▶ WORK REQUIRED: Give back the records below verbatim, please, but without a single image.

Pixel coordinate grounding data
------------------------------

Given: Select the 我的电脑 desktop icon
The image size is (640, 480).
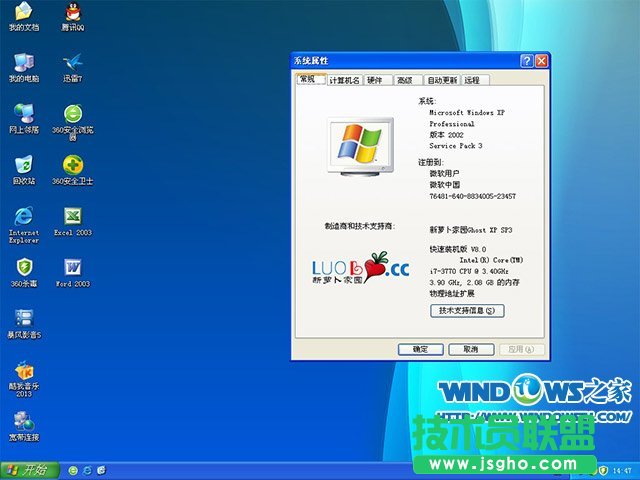Looking at the screenshot, I should (x=22, y=63).
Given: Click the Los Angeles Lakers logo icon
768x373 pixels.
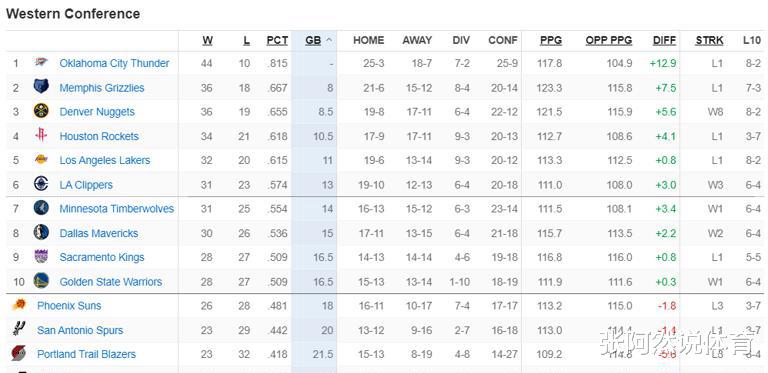Looking at the screenshot, I should coord(41,159).
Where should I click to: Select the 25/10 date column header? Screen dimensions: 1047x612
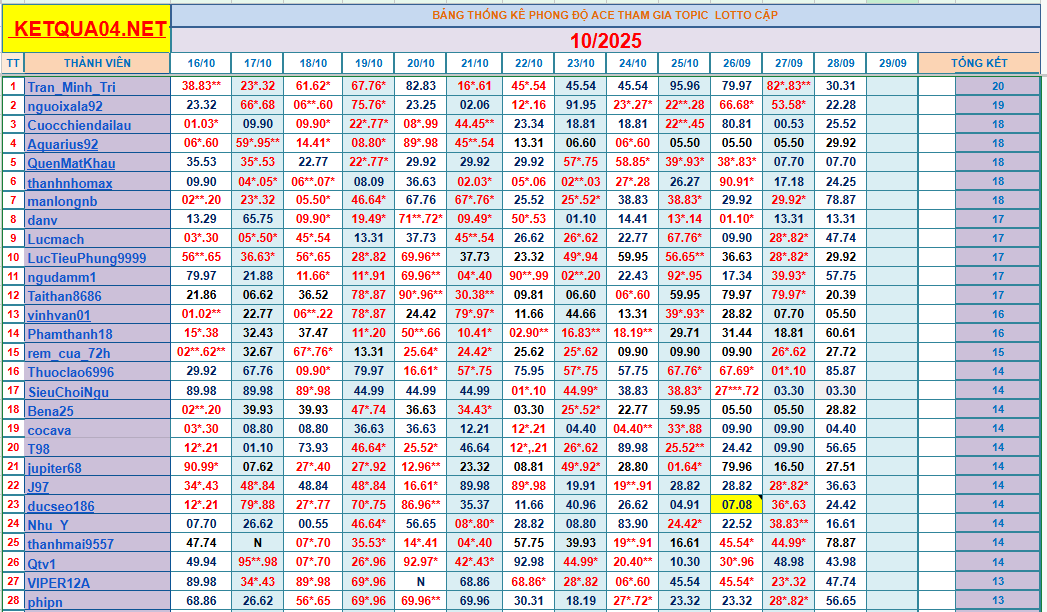pos(684,63)
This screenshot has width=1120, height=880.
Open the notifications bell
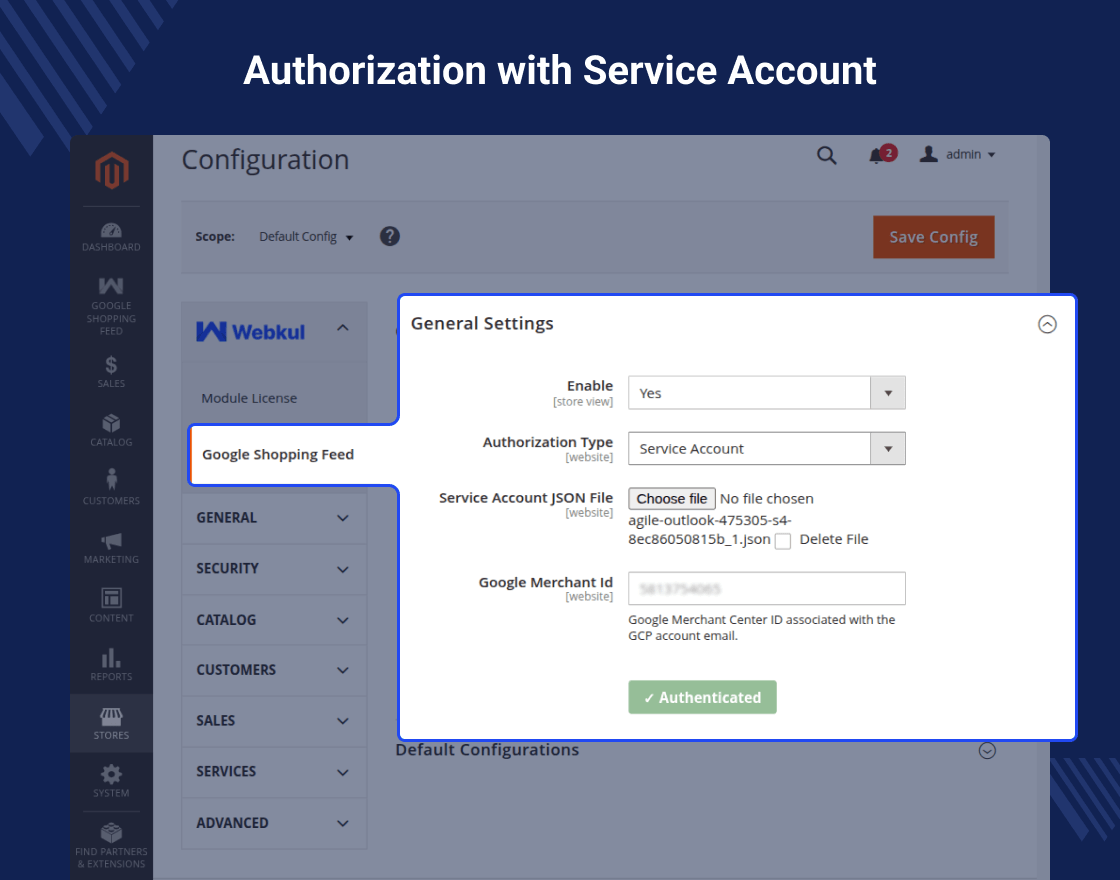click(x=875, y=155)
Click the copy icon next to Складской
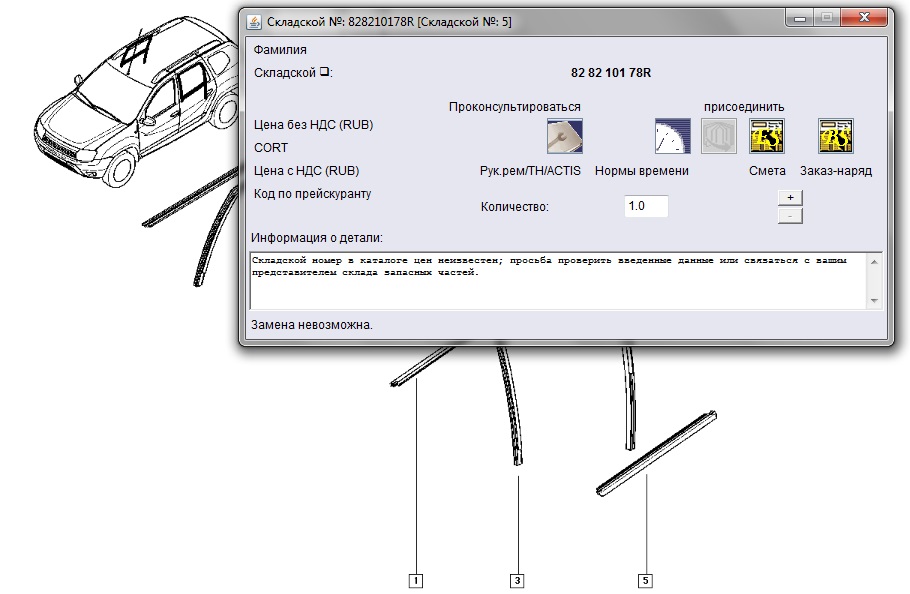The height and width of the screenshot is (594, 910). [x=324, y=73]
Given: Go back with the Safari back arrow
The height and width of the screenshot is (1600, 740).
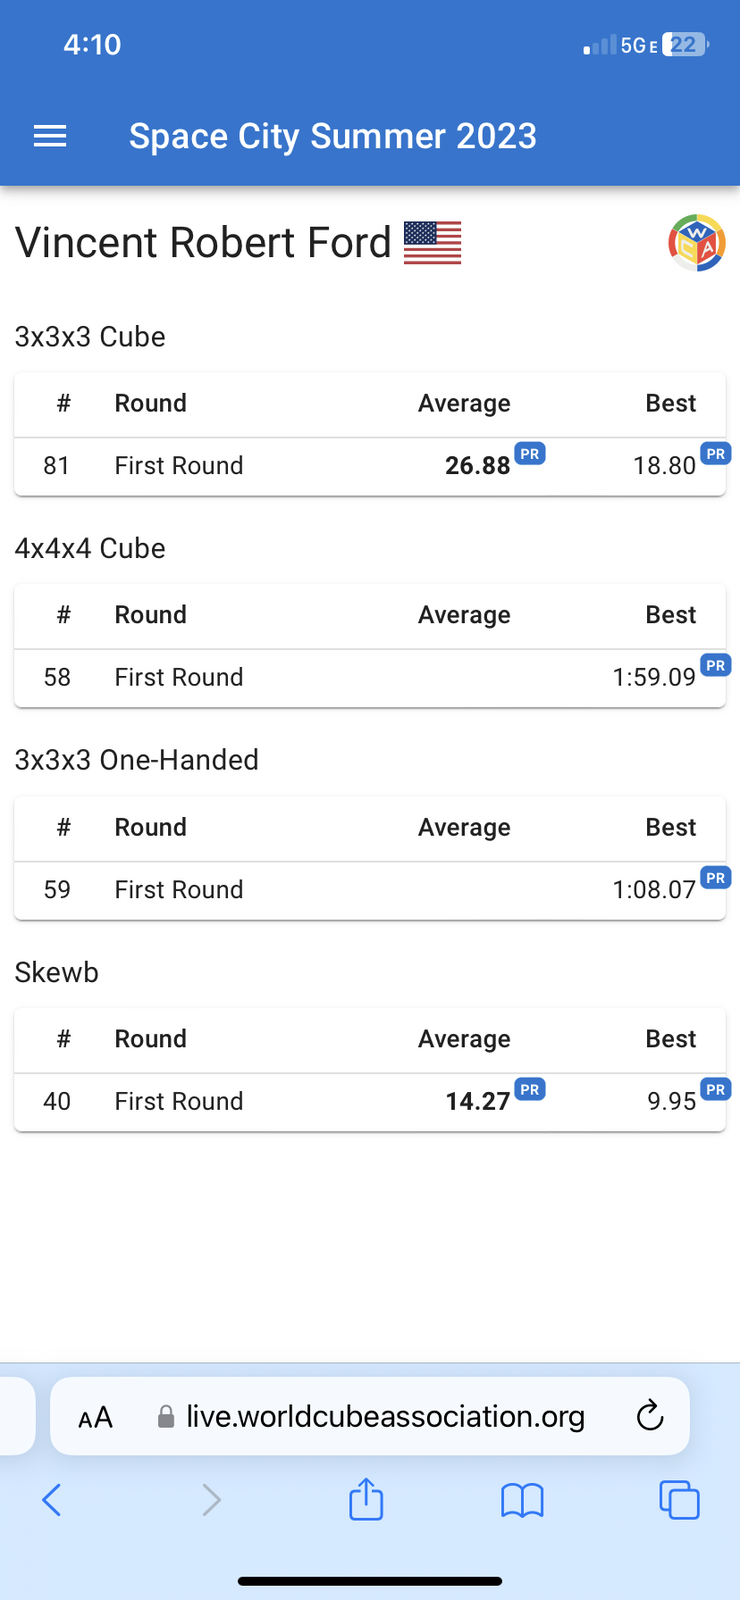Looking at the screenshot, I should [52, 1500].
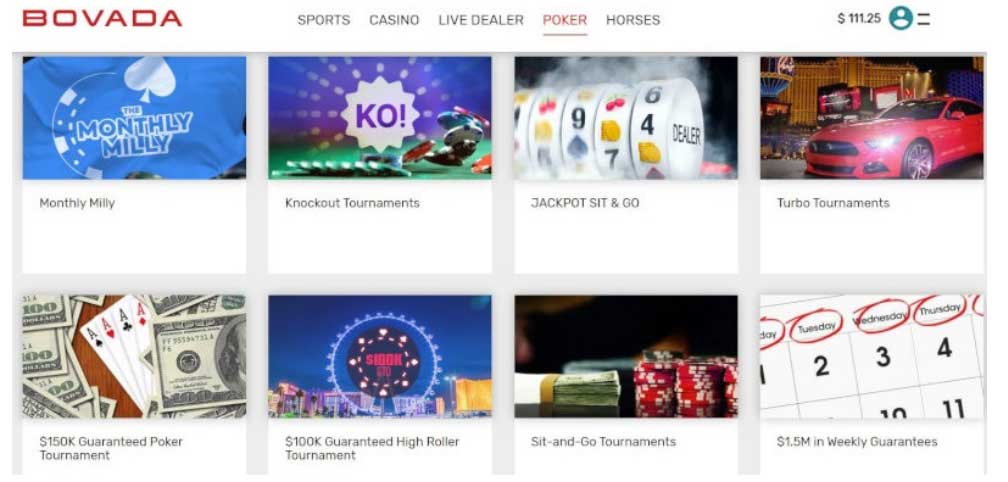This screenshot has width=1008, height=482.
Task: Click the Bovada logo
Action: pyautogui.click(x=102, y=18)
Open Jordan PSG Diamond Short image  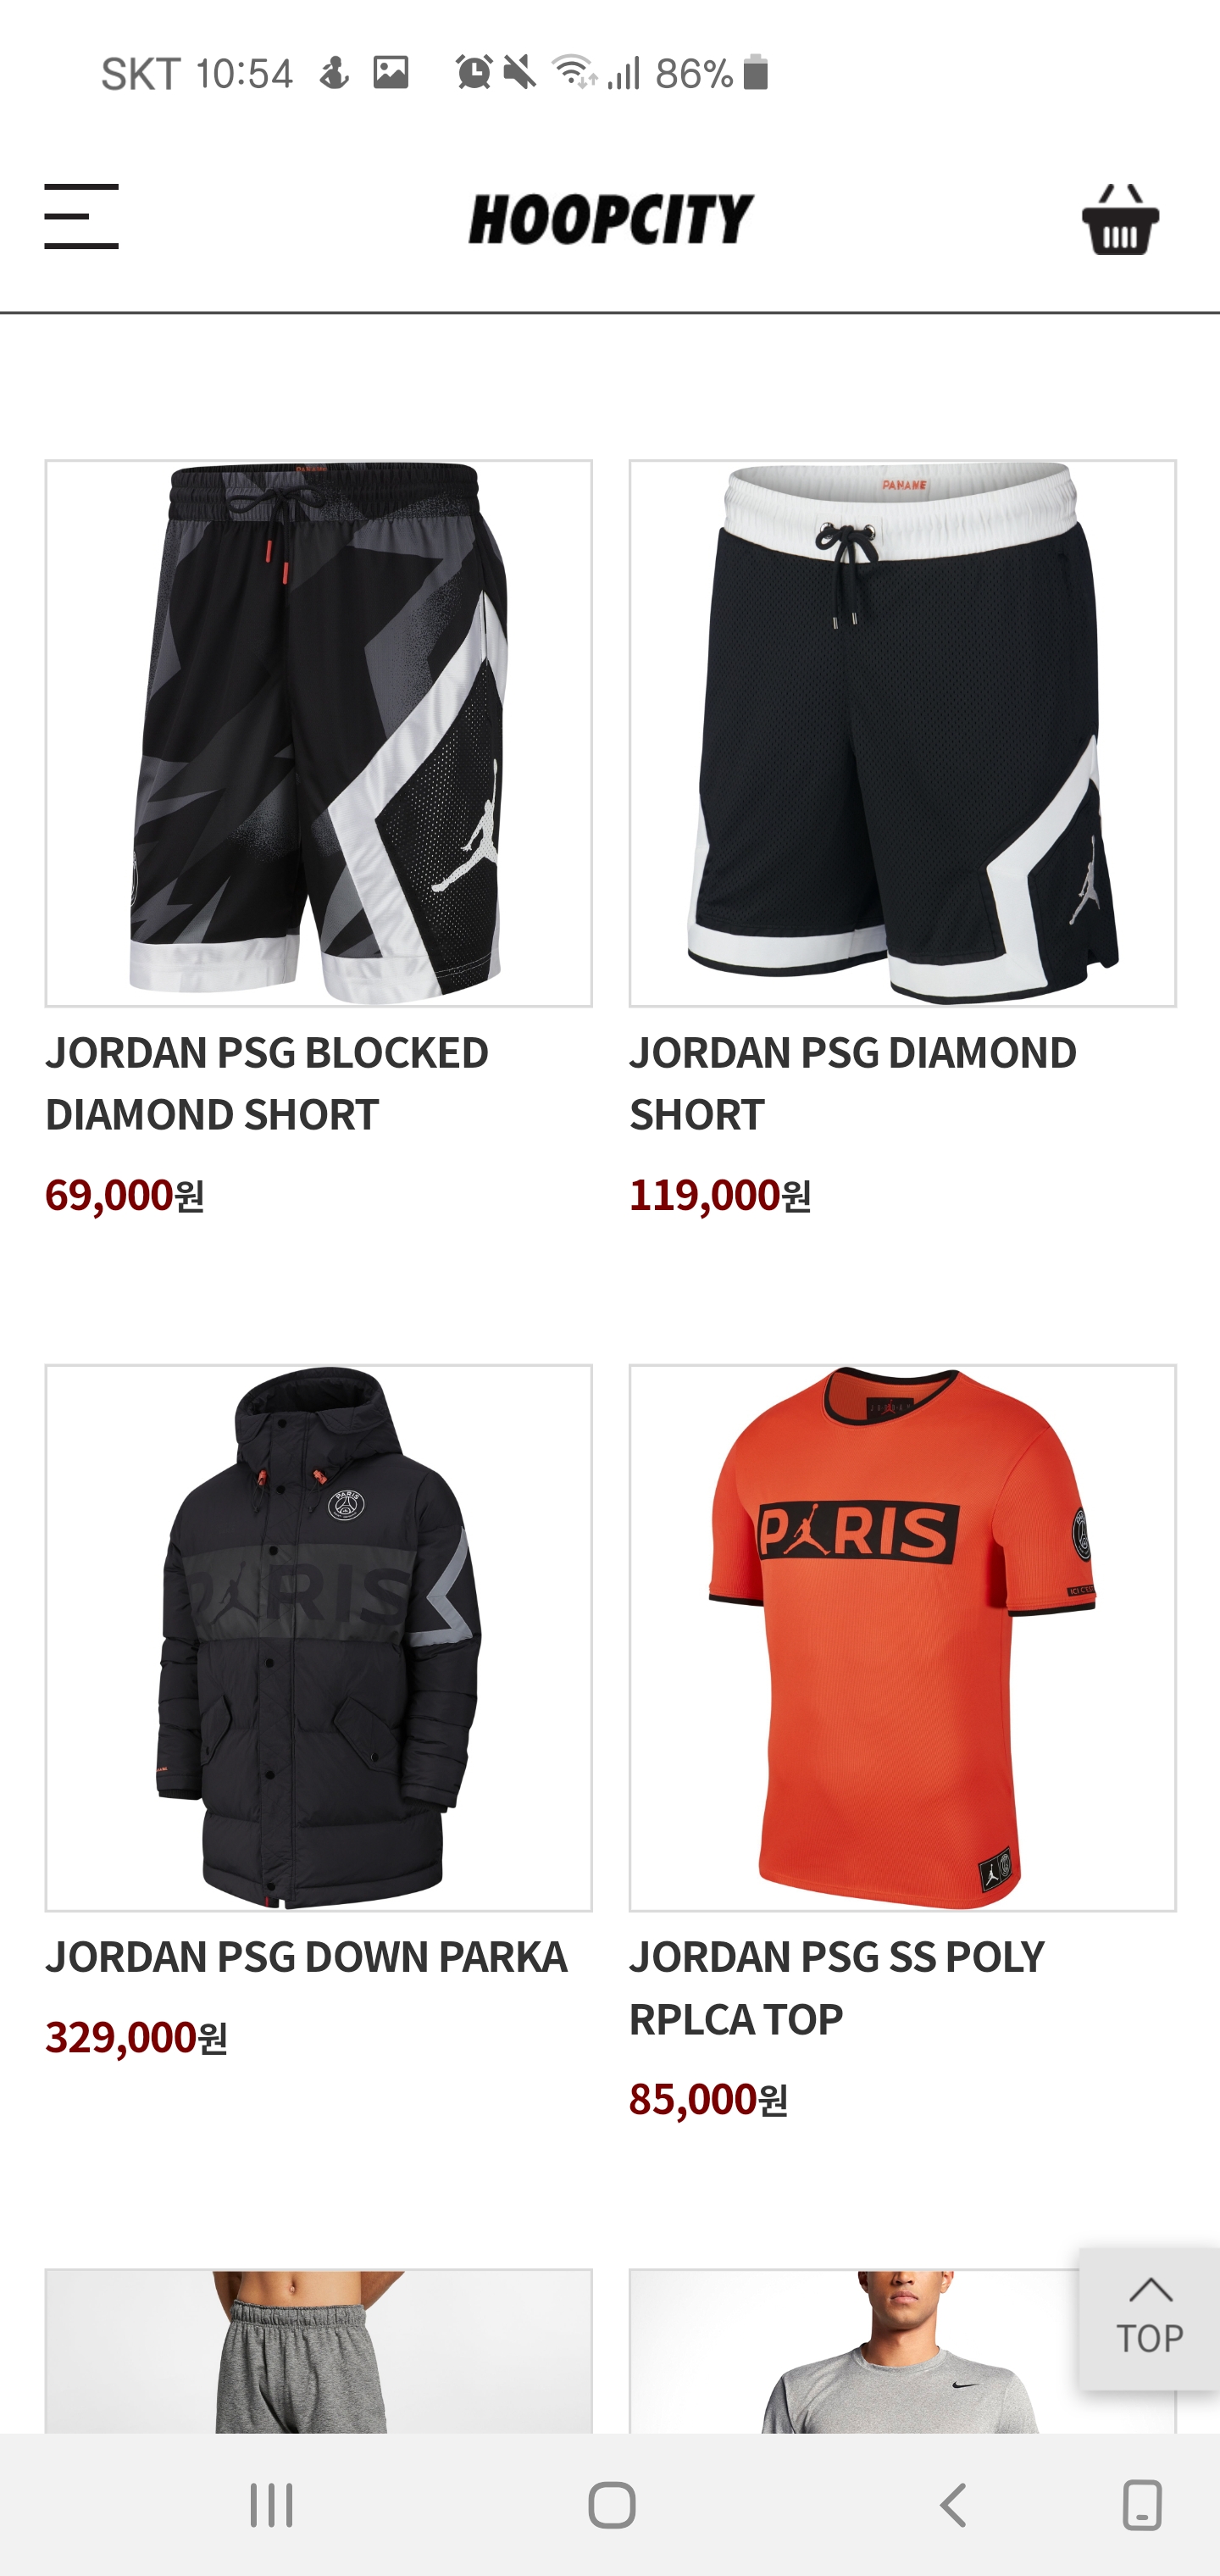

------------------------------

▶ OUTPUT:
Given: Select the 我的电脑 desktop icon
The image size is (640, 480).
Looking at the screenshot, I should (x=22, y=63).
Given: Click the Los Angeles Lakers logo icon
768x373 pixels.
Looking at the screenshot, I should coord(41,159).
Where should I click to: Select the 25/10 date column header? Screen dimensions: 1047x612
pos(684,63)
This screenshot has width=1120, height=880.
Open the notifications bell
click(x=875, y=155)
Click the copy icon next to Складской
The height and width of the screenshot is (594, 910). [x=324, y=73]
Given: Go back with the Safari back arrow
The height and width of the screenshot is (1600, 740).
Looking at the screenshot, I should [52, 1500].
This screenshot has width=1008, height=482.
Task: Click the Bovada logo
Action: pyautogui.click(x=102, y=18)
Open Jordan PSG Diamond Short image  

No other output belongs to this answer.